**RECORDS FOR PROCESSING**.
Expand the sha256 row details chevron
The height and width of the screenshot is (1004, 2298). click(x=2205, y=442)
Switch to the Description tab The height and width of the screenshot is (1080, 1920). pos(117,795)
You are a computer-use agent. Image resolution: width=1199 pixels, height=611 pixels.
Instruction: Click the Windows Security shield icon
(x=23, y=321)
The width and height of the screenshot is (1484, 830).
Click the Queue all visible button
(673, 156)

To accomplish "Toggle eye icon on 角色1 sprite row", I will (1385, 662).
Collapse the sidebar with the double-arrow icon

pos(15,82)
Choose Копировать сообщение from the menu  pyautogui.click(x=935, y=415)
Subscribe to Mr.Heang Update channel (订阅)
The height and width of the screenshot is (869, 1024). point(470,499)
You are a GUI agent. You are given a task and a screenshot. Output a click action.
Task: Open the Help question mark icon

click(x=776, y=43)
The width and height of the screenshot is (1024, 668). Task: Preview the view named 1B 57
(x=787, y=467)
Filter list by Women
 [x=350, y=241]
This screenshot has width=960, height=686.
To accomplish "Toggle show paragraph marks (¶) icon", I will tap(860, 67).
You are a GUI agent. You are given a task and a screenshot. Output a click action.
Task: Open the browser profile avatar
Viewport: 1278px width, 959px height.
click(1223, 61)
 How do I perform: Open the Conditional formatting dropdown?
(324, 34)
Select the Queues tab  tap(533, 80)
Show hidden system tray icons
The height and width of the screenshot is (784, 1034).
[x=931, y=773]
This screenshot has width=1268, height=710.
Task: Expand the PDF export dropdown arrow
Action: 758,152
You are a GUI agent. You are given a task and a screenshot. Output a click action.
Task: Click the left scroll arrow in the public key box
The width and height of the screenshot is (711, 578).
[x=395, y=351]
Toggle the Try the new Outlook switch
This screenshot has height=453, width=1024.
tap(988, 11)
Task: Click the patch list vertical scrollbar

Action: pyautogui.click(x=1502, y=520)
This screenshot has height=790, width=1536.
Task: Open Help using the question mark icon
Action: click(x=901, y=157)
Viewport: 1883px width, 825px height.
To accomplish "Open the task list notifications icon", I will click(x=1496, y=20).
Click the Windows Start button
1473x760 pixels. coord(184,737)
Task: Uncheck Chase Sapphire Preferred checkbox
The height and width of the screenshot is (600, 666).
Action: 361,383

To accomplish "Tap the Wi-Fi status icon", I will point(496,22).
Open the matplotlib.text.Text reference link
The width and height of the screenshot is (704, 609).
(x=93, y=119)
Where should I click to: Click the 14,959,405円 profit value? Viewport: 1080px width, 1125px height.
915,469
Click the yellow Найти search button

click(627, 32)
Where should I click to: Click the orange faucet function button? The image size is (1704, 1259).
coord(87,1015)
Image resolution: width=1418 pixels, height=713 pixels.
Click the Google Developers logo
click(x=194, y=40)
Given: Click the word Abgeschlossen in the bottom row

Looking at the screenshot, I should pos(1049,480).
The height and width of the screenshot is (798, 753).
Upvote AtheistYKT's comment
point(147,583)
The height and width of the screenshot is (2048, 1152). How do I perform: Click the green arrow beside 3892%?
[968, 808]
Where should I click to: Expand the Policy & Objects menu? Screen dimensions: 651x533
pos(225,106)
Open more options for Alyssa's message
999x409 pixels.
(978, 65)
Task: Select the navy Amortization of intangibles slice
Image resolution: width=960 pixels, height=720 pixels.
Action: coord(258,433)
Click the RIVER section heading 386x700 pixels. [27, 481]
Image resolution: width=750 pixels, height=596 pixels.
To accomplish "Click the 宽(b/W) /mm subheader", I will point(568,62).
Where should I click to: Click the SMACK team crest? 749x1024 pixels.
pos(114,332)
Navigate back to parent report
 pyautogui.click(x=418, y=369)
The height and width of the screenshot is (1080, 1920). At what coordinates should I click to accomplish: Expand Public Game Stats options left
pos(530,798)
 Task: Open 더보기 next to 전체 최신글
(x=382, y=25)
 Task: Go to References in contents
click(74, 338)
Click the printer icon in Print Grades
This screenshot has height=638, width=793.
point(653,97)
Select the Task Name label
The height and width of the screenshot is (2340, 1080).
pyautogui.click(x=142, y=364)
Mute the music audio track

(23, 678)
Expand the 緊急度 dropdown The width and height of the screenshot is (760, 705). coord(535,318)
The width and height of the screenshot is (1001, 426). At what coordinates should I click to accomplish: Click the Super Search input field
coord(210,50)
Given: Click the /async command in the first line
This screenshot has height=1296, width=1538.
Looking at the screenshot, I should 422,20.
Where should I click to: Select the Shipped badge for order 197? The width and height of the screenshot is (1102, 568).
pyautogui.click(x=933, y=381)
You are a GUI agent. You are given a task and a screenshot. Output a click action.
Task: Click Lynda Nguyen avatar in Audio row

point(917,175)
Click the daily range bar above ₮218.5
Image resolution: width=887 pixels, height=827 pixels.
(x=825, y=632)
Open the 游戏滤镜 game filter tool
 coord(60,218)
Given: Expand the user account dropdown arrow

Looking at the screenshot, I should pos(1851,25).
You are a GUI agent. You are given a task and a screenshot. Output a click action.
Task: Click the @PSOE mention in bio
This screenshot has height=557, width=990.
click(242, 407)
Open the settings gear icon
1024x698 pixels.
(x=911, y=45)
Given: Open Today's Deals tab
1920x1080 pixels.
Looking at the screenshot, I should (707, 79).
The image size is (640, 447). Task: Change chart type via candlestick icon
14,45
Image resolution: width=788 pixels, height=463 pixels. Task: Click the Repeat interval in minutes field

**DESCRIPTION OF THE TASK**.
Set down all of the data above again, exactly.

**TASK ANSWER**.
Expand the sha256 row details chevron
The height and width of the screenshot is (1004, 2298). click(x=2205, y=442)
Switch to the Description tab The height and width of the screenshot is (1080, 1920). pos(117,795)
You are a computer-use agent. Image resolution: width=1199 pixels, height=611 pixels.
Instruction: Click the Windows Security shield icon
(x=23, y=321)
The width and height of the screenshot is (1484, 830).
Click the Queue all visible button
(673, 156)

To accomplish "Toggle eye icon on 角色1 sprite row", I will (1385, 662).
Collapse the sidebar with the double-arrow icon

pos(15,82)
Choose Копировать сообщение from the menu  pyautogui.click(x=935, y=415)
Subscribe to Mr.Heang Update channel (订阅)
The height and width of the screenshot is (869, 1024). point(470,499)
You are a GUI agent. You are given a task and a screenshot. Output a click action.
Task: Open the Help question mark icon

click(x=776, y=43)
The width and height of the screenshot is (1024, 668). Task: Preview the view named 1B 57
(x=787, y=467)
Filter list by Women
 [x=350, y=241]
This screenshot has width=960, height=686.
To accomplish "Toggle show paragraph marks (¶) icon", I will tap(860, 67).
You are a GUI agent. You are given a task and a screenshot. Output a click action.
Task: Open the browser profile avatar
Viewport: 1278px width, 959px height.
click(1223, 61)
 How do I perform: Open the Conditional formatting dropdown?
(324, 34)
Select the Queues tab  tap(533, 80)
Show hidden system tray icons
The height and width of the screenshot is (784, 1034).
[x=931, y=773]
This screenshot has width=1268, height=710.
Task: Expand the PDF export dropdown arrow
Action: 758,152
You are a GUI agent. You are given a task and a screenshot. Output a click action.
Task: Click the left scroll arrow in the public key box
The width and height of the screenshot is (711, 578).
[x=395, y=351]
Toggle the Try the new Outlook switch
This screenshot has height=453, width=1024.
tap(988, 11)
Task: Click the patch list vertical scrollbar

Action: pyautogui.click(x=1502, y=520)
This screenshot has height=790, width=1536.
Task: Open Help using the question mark icon
Action: click(x=901, y=157)
Viewport: 1883px width, 825px height.
To accomplish "Open the task list notifications icon", I will click(x=1496, y=20).
Click the Windows Start button
1473x760 pixels. coord(184,737)
Task: Uncheck Chase Sapphire Preferred checkbox
The height and width of the screenshot is (600, 666).
Action: 361,383

To accomplish "Tap the Wi-Fi status icon", I will point(496,22).
Open the matplotlib.text.Text reference link
The width and height of the screenshot is (704, 609).
(x=93, y=119)
Where should I click to: Click the 14,959,405円 profit value? Viewport: 1080px width, 1125px height.
915,469
Click the yellow Найти search button

click(627, 32)
Where should I click to: Click the orange faucet function button? The image size is (1704, 1259).
coord(87,1015)
Image resolution: width=1418 pixels, height=713 pixels.
Click the Google Developers logo
click(x=194, y=40)
Given: Click the word Abgeschlossen in the bottom row

Looking at the screenshot, I should pos(1049,480).
The height and width of the screenshot is (798, 753).
Upvote AtheistYKT's comment
point(147,583)
The height and width of the screenshot is (2048, 1152). How do I perform: Click the green arrow beside 3892%?
[968, 808]
Where should I click to: Expand the Policy & Objects menu? Screen dimensions: 651x533
pos(225,106)
Open more options for Alyssa's message
999x409 pixels.
(978, 65)
Task: Select the navy Amortization of intangibles slice
Image resolution: width=960 pixels, height=720 pixels.
Action: coord(258,433)
Click the RIVER section heading 386x700 pixels. [27, 481]
Image resolution: width=750 pixels, height=596 pixels.
To accomplish "Click the 宽(b/W) /mm subheader", I will point(568,62).
Where should I click to: Click the SMACK team crest? 749x1024 pixels.
pos(114,332)
Navigate back to parent report
 pyautogui.click(x=418, y=369)
The height and width of the screenshot is (1080, 1920). At what coordinates should I click to accomplish: Expand Public Game Stats options left
pos(530,798)
 Task: Open 더보기 next to 전체 최신글
(x=382, y=25)
 Task: Go to References in contents
click(74, 338)
Click the printer icon in Print Grades
This screenshot has height=638, width=793.
point(653,97)
Select the Task Name label
The height and width of the screenshot is (2340, 1080).
pyautogui.click(x=142, y=364)
Mute the music audio track

(23, 678)
Expand the 緊急度 dropdown The width and height of the screenshot is (760, 705). coord(535,318)
The width and height of the screenshot is (1001, 426). At what coordinates should I click to accomplish: Click the Super Search input field
coord(210,50)
Given: Click the /async command in the first line
This screenshot has height=1296, width=1538.
Looking at the screenshot, I should 422,20.
Where should I click to: Select the Shipped badge for order 197? The width and height of the screenshot is (1102, 568).
pyautogui.click(x=933, y=381)
You are a GUI agent. You are given a task and a screenshot. Output a click action.
Task: Click Lynda Nguyen avatar in Audio row

point(917,175)
Click the daily range bar above ₮218.5
Image resolution: width=887 pixels, height=827 pixels.
(x=825, y=632)
Open the 游戏滤镜 game filter tool
 coord(60,218)
Given: Expand the user account dropdown arrow

Looking at the screenshot, I should pos(1851,25).
You are a GUI agent. You are given a task and a screenshot. Output a click action.
Task: Click the @PSOE mention in bio
This screenshot has height=557, width=990.
click(242, 407)
Open the settings gear icon
1024x698 pixels.
(x=911, y=45)
Given: Open Today's Deals tab
1920x1080 pixels.
Looking at the screenshot, I should (707, 79).
The image size is (640, 447). Task: Change chart type via candlestick icon
14,45
Image resolution: width=788 pixels, height=463 pixels. Task: Click the Repeat interval in minutes field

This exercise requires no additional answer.